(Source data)
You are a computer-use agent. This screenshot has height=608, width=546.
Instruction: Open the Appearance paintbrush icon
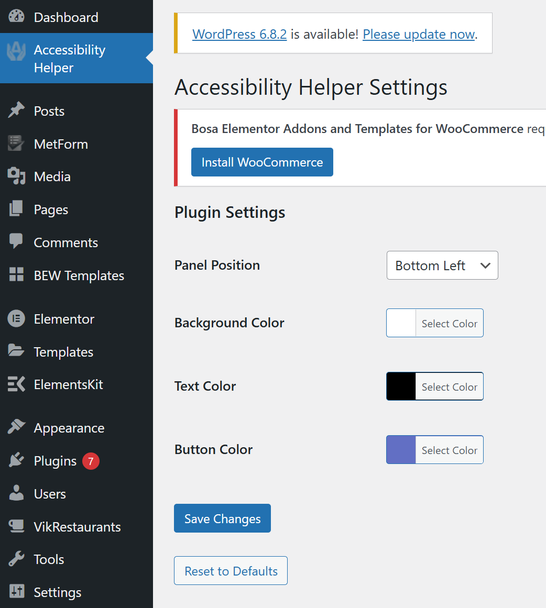click(x=17, y=427)
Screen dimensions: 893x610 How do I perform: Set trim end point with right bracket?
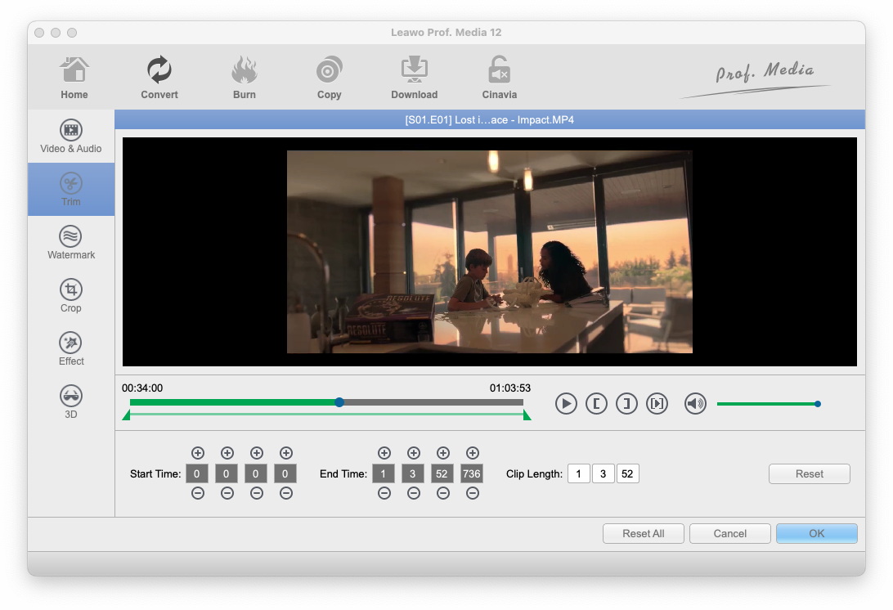[x=626, y=403]
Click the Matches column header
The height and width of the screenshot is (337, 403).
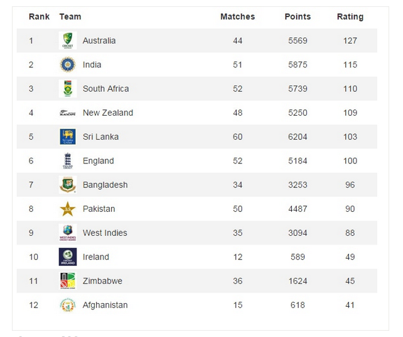(237, 17)
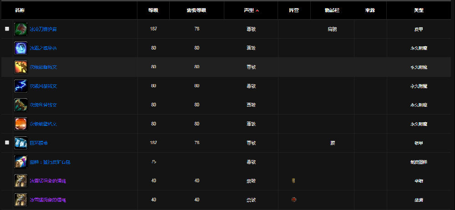Click the 类型 column header

(x=419, y=10)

● **Task**:
Omit the pictures. Print, word for word, the lines from the beginning of the entries above through the line that holds "Click the Matches column header".

● **Written reply**:
You are a computer-use agent. This screenshot has height=608, width=546.
Instruction: Open the Appearance paintbrush icon
click(x=17, y=427)
Screen dimensions: 893x610 How do I perform: Set trim end point with right bracket?
[x=626, y=403]
Click the Matches column header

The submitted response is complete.